Task description: Please copy the material below word for word, from its first line through the line containing "This screenshot has width=1512, height=812.", including that line.

--- BEGIN ---

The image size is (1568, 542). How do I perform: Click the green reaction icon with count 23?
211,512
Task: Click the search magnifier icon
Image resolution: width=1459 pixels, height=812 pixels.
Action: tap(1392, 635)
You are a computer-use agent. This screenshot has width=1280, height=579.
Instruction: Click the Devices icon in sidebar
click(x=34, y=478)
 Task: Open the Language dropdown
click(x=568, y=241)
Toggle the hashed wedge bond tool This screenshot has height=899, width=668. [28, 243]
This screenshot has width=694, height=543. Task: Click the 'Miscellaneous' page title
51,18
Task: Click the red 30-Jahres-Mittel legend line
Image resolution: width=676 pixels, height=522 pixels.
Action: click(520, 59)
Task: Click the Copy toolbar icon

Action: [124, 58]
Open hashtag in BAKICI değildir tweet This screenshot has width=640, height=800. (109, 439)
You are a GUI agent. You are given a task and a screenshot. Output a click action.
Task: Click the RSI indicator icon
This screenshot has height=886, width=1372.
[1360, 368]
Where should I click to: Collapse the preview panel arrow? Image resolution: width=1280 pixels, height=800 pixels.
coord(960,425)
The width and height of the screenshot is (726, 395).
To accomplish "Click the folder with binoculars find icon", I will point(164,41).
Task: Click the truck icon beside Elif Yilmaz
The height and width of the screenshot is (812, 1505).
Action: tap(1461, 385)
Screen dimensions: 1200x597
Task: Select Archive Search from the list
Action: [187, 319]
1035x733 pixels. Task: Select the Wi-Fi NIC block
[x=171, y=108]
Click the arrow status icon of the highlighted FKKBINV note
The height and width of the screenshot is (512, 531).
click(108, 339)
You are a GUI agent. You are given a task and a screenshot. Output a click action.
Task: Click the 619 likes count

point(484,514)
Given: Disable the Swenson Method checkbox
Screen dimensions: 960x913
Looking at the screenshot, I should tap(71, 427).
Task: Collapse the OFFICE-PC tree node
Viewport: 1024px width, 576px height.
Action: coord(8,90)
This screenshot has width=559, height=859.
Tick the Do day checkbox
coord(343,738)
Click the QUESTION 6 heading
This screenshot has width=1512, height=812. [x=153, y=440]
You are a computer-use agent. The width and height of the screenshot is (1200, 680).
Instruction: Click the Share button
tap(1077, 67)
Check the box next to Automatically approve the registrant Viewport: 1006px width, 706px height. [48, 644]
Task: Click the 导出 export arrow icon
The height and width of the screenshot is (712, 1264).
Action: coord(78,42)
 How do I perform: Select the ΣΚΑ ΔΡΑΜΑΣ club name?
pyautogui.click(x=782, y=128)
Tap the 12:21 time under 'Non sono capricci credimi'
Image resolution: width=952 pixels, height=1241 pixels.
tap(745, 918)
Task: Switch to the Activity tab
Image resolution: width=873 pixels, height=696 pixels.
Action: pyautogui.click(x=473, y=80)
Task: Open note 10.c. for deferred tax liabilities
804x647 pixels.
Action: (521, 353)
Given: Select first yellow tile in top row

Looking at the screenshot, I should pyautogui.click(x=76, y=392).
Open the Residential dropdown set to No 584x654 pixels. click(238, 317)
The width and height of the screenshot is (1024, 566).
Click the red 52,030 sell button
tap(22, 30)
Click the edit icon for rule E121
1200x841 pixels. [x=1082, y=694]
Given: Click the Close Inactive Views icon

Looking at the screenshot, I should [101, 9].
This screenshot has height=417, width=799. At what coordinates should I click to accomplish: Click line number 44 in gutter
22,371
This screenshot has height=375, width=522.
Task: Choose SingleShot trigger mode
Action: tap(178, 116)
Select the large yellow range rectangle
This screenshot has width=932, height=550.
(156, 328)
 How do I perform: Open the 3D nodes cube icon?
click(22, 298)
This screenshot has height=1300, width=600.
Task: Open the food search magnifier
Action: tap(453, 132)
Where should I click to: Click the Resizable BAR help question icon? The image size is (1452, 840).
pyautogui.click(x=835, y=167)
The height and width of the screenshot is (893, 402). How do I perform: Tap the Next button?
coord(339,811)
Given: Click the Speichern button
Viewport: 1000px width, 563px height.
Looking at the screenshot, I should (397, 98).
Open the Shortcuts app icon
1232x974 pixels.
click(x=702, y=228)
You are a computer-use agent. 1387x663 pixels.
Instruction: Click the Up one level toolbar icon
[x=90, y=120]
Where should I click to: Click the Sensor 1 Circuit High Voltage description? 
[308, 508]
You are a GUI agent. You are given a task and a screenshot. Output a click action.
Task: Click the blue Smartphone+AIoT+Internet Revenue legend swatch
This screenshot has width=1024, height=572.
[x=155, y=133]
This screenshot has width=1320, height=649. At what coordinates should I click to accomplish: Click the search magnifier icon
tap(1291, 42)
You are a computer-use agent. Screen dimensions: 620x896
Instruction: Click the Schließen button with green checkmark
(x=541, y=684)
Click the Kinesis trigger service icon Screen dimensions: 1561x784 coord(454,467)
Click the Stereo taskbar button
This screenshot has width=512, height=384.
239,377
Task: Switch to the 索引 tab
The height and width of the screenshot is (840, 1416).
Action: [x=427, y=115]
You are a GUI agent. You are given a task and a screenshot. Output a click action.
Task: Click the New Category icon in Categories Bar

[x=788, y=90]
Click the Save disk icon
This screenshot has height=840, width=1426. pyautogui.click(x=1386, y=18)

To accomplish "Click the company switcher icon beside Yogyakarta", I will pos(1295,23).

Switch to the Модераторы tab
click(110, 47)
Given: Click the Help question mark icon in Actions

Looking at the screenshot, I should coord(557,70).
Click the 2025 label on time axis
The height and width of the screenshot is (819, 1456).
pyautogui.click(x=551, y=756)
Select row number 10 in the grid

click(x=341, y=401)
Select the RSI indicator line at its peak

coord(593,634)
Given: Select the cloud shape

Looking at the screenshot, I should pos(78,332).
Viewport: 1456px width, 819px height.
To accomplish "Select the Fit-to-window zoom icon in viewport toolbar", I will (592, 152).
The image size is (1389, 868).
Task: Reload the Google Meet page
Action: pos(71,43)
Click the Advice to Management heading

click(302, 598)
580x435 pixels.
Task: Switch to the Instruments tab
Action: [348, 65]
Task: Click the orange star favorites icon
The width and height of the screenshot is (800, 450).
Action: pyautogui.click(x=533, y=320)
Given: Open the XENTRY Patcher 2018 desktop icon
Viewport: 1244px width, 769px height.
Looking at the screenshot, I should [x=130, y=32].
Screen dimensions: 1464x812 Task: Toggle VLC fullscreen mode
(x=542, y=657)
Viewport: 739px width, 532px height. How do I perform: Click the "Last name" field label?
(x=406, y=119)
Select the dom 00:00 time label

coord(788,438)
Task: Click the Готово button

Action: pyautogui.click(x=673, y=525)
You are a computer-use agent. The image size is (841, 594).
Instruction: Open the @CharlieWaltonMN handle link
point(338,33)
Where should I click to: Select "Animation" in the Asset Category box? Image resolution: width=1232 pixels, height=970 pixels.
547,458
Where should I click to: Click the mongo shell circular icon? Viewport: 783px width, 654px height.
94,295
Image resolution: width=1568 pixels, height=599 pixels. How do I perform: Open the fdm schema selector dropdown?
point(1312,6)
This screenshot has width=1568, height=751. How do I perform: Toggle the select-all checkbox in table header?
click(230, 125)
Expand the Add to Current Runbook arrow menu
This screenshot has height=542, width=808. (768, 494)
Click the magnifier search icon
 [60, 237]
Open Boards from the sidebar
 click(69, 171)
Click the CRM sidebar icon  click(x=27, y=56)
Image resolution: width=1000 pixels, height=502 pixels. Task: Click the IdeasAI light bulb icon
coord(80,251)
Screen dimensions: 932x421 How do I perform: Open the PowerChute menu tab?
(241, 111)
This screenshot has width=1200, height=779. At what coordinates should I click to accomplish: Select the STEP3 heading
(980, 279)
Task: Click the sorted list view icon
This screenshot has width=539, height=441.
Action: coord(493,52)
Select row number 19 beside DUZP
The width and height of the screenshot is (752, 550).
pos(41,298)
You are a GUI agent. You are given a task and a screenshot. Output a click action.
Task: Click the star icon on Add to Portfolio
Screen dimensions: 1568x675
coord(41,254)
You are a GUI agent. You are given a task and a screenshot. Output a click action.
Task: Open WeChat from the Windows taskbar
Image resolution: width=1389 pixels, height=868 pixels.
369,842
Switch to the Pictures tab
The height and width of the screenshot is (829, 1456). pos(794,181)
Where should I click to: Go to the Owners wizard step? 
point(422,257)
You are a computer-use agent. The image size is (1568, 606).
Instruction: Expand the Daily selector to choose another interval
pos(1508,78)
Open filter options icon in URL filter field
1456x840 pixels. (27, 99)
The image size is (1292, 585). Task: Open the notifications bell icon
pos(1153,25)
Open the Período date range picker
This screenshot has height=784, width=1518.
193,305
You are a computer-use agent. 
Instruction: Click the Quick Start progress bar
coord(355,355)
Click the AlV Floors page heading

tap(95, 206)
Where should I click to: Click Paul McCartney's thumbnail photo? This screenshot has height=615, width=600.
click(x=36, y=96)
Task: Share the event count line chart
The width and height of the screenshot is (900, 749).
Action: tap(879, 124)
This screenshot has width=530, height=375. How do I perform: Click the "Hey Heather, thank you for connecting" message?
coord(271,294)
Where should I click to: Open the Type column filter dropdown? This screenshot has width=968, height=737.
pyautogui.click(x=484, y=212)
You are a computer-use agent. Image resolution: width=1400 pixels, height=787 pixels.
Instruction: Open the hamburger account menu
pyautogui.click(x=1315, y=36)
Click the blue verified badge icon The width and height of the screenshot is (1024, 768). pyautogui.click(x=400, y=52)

--- END ---

Solution to this task:
The image size is (1568, 542). How do I perform: Click the green reaction icon with count 23?
211,512
Task: Click the search magnifier icon
Image resolution: width=1459 pixels, height=812 pixels.
Action: tap(1392, 635)
You are a computer-use agent. This screenshot has width=1280, height=579.
Instruction: Click the Devices icon in sidebar
click(x=34, y=478)
 Task: Open the Language dropdown
click(x=568, y=241)
Toggle the hashed wedge bond tool This screenshot has height=899, width=668. [28, 243]
This screenshot has width=694, height=543. Task: Click the 'Miscellaneous' page title
51,18
Task: Click the red 30-Jahres-Mittel legend line
Image resolution: width=676 pixels, height=522 pixels.
Action: click(520, 59)
Task: Click the Copy toolbar icon

Action: [124, 58]
Open hashtag in BAKICI değildir tweet This screenshot has width=640, height=800. (109, 439)
You are a GUI agent. You are given a task and a screenshot. Output a click action.
Task: Click the RSI indicator icon
This screenshot has height=886, width=1372.
[1360, 368]
Where should I click to: Collapse the preview panel arrow? Image resolution: width=1280 pixels, height=800 pixels.
coord(960,425)
The width and height of the screenshot is (726, 395).
To accomplish "Click the folder with binoculars find icon", I will point(164,41).
Task: Click the truck icon beside Elif Yilmaz
The height and width of the screenshot is (812, 1505).
Action: tap(1461, 385)
Screen dimensions: 1200x597
Task: Select Archive Search from the list
Action: [187, 319]
1035x733 pixels. Task: Select the Wi-Fi NIC block
[x=171, y=108]
Click the arrow status icon of the highlighted FKKBINV note
The height and width of the screenshot is (512, 531).
click(108, 339)
You are a GUI agent. You are given a task and a screenshot. Output a click action.
Task: Click the 619 likes count

point(484,514)
Given: Disable the Swenson Method checkbox
Screen dimensions: 960x913
Looking at the screenshot, I should tap(71, 427).
Task: Collapse the OFFICE-PC tree node
Viewport: 1024px width, 576px height.
Action: coord(8,90)
This screenshot has width=559, height=859.
Tick the Do day checkbox
coord(343,738)
Click the QUESTION 6 heading
This screenshot has width=1512, height=812. [x=153, y=440]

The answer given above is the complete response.